**Input**
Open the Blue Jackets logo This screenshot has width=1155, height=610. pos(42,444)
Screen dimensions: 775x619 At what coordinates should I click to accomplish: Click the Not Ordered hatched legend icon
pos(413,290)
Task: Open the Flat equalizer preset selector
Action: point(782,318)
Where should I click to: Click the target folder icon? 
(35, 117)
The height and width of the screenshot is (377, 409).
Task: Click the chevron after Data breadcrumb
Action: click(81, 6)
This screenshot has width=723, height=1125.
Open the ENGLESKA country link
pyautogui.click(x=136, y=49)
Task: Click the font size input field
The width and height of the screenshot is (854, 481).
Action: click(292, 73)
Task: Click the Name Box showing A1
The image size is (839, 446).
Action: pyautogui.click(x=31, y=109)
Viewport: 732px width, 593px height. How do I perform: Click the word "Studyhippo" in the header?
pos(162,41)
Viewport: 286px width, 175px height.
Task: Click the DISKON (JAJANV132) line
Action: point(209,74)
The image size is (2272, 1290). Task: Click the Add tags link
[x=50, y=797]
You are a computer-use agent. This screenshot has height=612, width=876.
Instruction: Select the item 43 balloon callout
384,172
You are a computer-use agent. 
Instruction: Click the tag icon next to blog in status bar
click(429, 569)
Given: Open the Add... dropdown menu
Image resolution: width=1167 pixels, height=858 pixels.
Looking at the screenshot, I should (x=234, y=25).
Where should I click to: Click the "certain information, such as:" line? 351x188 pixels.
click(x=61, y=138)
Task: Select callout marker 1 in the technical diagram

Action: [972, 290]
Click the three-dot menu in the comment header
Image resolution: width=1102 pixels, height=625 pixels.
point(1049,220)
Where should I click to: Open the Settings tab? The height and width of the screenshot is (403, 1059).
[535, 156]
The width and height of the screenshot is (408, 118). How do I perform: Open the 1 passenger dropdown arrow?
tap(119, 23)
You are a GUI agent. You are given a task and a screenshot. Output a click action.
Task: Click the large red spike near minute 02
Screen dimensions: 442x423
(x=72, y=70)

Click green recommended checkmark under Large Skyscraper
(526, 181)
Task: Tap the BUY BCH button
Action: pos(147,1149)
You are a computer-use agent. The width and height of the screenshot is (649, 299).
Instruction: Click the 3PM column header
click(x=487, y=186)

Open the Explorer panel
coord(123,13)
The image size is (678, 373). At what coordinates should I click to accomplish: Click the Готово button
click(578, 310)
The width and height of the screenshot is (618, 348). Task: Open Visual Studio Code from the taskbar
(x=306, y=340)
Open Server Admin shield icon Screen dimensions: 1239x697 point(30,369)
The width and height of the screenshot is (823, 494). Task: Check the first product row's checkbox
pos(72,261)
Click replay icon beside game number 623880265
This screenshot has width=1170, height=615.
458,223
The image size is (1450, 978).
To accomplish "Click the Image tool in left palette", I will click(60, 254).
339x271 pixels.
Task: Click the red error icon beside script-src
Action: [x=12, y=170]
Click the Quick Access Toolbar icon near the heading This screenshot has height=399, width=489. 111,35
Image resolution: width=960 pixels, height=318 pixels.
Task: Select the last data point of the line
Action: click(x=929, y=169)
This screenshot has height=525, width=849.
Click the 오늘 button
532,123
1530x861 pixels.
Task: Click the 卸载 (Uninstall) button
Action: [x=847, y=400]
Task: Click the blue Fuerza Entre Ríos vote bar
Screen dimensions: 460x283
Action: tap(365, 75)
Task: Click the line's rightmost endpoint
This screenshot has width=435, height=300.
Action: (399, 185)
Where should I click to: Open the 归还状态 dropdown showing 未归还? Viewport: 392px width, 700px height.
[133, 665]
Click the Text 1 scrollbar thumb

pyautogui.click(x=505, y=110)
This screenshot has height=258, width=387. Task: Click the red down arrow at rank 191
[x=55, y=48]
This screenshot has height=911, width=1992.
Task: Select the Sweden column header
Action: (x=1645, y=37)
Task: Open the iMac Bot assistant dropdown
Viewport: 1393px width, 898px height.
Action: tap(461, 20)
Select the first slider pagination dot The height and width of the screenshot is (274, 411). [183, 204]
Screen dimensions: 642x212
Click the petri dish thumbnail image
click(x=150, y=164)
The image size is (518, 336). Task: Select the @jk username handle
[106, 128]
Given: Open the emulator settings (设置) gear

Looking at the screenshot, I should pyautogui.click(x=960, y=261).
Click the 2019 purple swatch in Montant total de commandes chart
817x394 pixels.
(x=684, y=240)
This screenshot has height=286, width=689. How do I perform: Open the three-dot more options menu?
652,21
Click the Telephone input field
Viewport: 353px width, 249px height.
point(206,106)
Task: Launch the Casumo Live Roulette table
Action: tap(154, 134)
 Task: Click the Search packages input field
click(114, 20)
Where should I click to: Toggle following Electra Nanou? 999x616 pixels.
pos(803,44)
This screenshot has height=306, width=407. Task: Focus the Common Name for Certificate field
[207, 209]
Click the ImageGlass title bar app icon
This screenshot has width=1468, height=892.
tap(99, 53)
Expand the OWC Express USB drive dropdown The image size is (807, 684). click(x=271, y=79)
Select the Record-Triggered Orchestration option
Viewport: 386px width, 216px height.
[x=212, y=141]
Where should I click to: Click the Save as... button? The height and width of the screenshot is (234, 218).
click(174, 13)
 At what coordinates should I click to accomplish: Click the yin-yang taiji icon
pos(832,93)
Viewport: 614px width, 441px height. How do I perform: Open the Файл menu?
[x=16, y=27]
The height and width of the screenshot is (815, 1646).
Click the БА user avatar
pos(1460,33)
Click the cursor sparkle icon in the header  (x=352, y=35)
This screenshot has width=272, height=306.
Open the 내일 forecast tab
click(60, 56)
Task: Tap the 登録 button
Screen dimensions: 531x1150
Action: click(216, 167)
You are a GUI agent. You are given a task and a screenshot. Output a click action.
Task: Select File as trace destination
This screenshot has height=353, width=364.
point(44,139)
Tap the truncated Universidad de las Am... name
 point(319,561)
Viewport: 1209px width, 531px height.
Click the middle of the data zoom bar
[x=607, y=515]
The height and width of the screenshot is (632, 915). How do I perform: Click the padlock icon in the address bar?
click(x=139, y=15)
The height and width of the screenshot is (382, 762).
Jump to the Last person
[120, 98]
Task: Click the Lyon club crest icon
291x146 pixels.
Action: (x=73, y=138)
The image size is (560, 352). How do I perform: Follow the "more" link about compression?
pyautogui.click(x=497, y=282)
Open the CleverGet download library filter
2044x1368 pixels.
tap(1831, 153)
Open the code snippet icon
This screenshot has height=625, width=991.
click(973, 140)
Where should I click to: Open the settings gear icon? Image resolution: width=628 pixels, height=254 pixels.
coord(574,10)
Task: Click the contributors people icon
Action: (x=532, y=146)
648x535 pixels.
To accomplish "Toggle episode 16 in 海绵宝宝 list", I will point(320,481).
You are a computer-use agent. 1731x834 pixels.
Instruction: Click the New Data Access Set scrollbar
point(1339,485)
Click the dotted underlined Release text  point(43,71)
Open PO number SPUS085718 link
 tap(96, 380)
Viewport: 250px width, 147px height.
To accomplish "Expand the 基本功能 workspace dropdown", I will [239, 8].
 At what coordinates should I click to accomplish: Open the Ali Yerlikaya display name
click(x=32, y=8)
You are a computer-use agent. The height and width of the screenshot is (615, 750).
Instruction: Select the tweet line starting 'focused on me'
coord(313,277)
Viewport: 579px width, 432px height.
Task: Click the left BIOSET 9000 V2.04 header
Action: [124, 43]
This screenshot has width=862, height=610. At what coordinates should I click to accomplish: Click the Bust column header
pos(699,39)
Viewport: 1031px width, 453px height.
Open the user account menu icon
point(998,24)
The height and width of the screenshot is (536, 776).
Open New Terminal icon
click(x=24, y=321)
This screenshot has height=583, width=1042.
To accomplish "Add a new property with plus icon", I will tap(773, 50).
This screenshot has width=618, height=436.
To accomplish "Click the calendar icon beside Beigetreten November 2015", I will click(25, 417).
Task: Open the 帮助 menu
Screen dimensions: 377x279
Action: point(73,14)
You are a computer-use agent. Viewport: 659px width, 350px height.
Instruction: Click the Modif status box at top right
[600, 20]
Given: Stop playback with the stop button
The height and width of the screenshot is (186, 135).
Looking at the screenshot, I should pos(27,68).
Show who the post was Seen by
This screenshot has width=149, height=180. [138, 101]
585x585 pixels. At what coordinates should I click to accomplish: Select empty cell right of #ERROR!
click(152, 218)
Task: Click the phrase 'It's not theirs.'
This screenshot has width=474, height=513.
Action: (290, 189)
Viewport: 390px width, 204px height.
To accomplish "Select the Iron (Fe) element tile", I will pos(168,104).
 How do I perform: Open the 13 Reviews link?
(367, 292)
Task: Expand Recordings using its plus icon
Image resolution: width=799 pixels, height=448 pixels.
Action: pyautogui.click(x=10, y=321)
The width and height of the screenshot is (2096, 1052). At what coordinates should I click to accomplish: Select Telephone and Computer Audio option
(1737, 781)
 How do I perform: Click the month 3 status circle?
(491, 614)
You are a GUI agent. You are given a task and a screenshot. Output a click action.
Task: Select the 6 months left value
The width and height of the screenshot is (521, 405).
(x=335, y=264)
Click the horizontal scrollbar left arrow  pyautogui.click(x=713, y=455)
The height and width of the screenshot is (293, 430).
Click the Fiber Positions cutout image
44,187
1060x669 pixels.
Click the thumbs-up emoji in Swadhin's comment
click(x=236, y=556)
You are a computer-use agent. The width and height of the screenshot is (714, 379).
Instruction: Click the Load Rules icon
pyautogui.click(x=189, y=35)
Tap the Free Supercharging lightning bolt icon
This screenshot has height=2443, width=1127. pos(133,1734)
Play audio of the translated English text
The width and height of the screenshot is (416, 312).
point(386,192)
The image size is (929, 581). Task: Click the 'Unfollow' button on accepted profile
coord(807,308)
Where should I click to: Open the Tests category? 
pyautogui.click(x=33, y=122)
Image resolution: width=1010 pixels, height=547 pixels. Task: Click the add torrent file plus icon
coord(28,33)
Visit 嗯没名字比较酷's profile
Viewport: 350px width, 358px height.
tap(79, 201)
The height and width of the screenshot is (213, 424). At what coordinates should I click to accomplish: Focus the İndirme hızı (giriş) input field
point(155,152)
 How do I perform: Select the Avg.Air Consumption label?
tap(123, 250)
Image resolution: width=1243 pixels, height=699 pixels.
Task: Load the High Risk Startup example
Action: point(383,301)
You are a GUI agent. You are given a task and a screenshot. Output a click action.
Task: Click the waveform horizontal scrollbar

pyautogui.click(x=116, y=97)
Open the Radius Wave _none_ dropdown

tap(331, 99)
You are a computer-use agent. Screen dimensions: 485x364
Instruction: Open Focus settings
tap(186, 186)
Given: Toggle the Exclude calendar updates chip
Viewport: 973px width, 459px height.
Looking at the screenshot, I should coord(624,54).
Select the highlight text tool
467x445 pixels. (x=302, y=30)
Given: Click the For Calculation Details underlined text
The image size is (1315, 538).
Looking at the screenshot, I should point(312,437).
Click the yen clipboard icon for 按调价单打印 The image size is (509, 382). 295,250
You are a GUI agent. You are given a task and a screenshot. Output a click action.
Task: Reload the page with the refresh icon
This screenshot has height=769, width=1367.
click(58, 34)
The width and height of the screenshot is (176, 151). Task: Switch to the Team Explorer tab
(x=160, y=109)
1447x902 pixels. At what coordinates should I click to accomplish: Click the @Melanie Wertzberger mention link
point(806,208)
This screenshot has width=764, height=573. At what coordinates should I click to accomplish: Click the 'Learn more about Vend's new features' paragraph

**Your goal**
Edit the data from the line with "Where should I click to: Toggle" up to and including the line with "[x=212, y=141]" by replacing "dropdown" with "menu", and give back only those lines with nothing else changed.

**Solution for this task**
Where should I click to: Toggle following Electra Nanou? 999x616 pixels.
pos(803,44)
This screenshot has height=306, width=407. Task: Focus the Common Name for Certificate field
[207, 209]
Click the ImageGlass title bar app icon
This screenshot has width=1468, height=892.
tap(99, 53)
Expand the OWC Express USB drive menu The image size is (807, 684). click(x=271, y=79)
Select the Record-Triggered Orchestration option
Viewport: 386px width, 216px height.
[x=212, y=141]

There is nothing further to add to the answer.